In the earlier of the two deals, in 1994, Mr. DiFrancesco borrowed $575,000 from four friends to settle with a bank after he and his older brother defaulted on $1.2 million in loans. Mr. DiFrancesco's tax returns for 1994 and 1995 showed he paid a total of $19,607 in interest on the loans to those friends: Pamela Coley, the wife of John E. Coley Jr., a law partner; an uncle, Mauro Checchio; and Anthony J. Sartor and M. Joseph Montuoro, both of whom were then and are now appointees to state commissions.
The second transaction reported recently, a $225,000 payment from the state's largest home builder, the K. Hovnanian Companies, which Mr. DiFrancesco used to satisfy a legal judgment in 1996, was not referred to in his tax returns. Mr. Wilson said that the money was not income because it came to Mr. DiFrancesco in the form of a loan from Mr. Coley, his law partner, who was then repaid by Mr. DiFrancesco's brother and cousin, who in turn received the money directly from Hovnanian.
"Seven years is what the I.R.S. requires you to keep," Mr. Wilson added. "If seven years is enough for the I.R.S., it ought to be enough for anyone who has an ounce of common sense."
A cursory review of Mr. DiFrancesco's tax returns for those seven years show he and his wife, Diane, reported adjusted gross income ranging from a high of $576,370 in 1997 to a low of $430,501 the next year. They paid an average of $139,000 in federal taxes yearly, for an effective tax rate of 28.6 percent.
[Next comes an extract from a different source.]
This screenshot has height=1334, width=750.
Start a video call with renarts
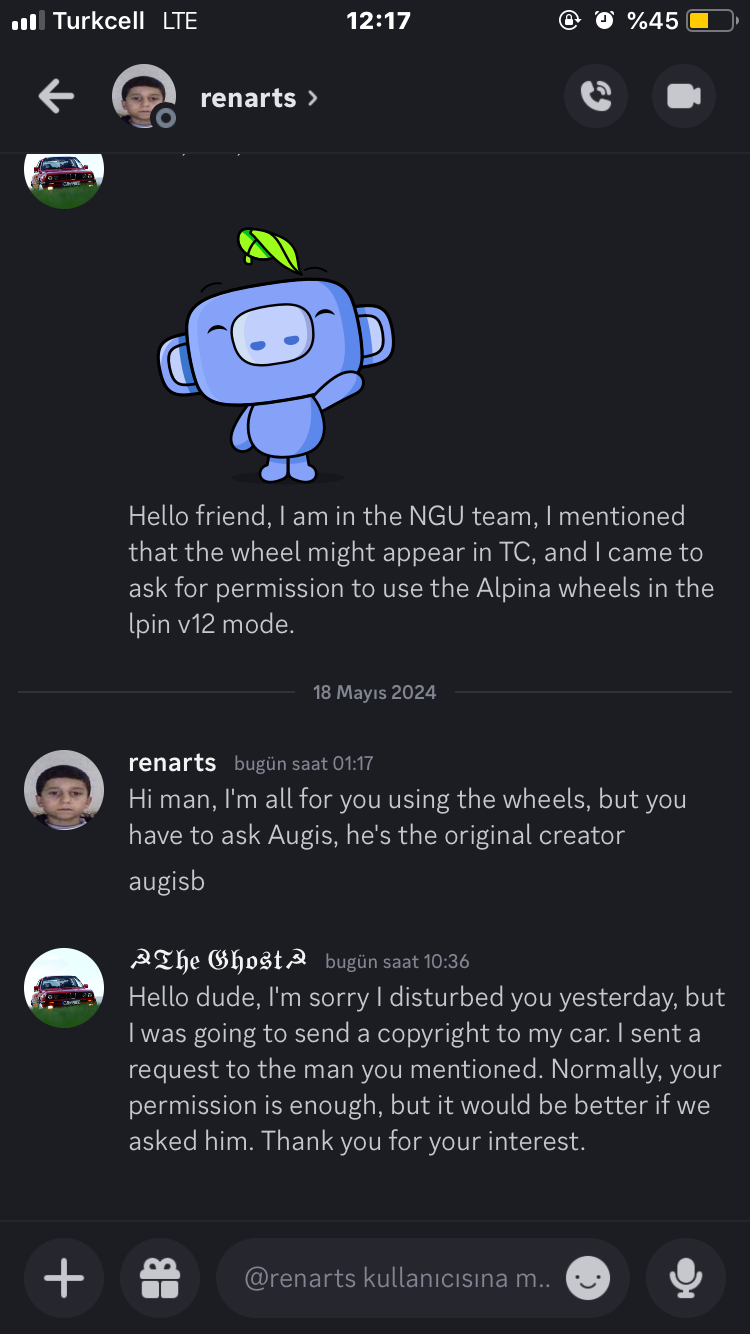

Mr. Coley, Mr. DiFrancesco's law partner, also played a key role in the 1992 car accident, in which a pedestrian, Stephen C. Wilczak, 77, of Warren, was killed. Mr. Wilson said Mr. Coley was driving Mr. DiFrancesco and their wives to a pizzeria the day after Christmas. He said Mr. Wilczak was crossing the street to get his mail when he lurched to avoid a passing car, but stepped into the path of Mr. Coley's car. No charges were filed, according to the police report.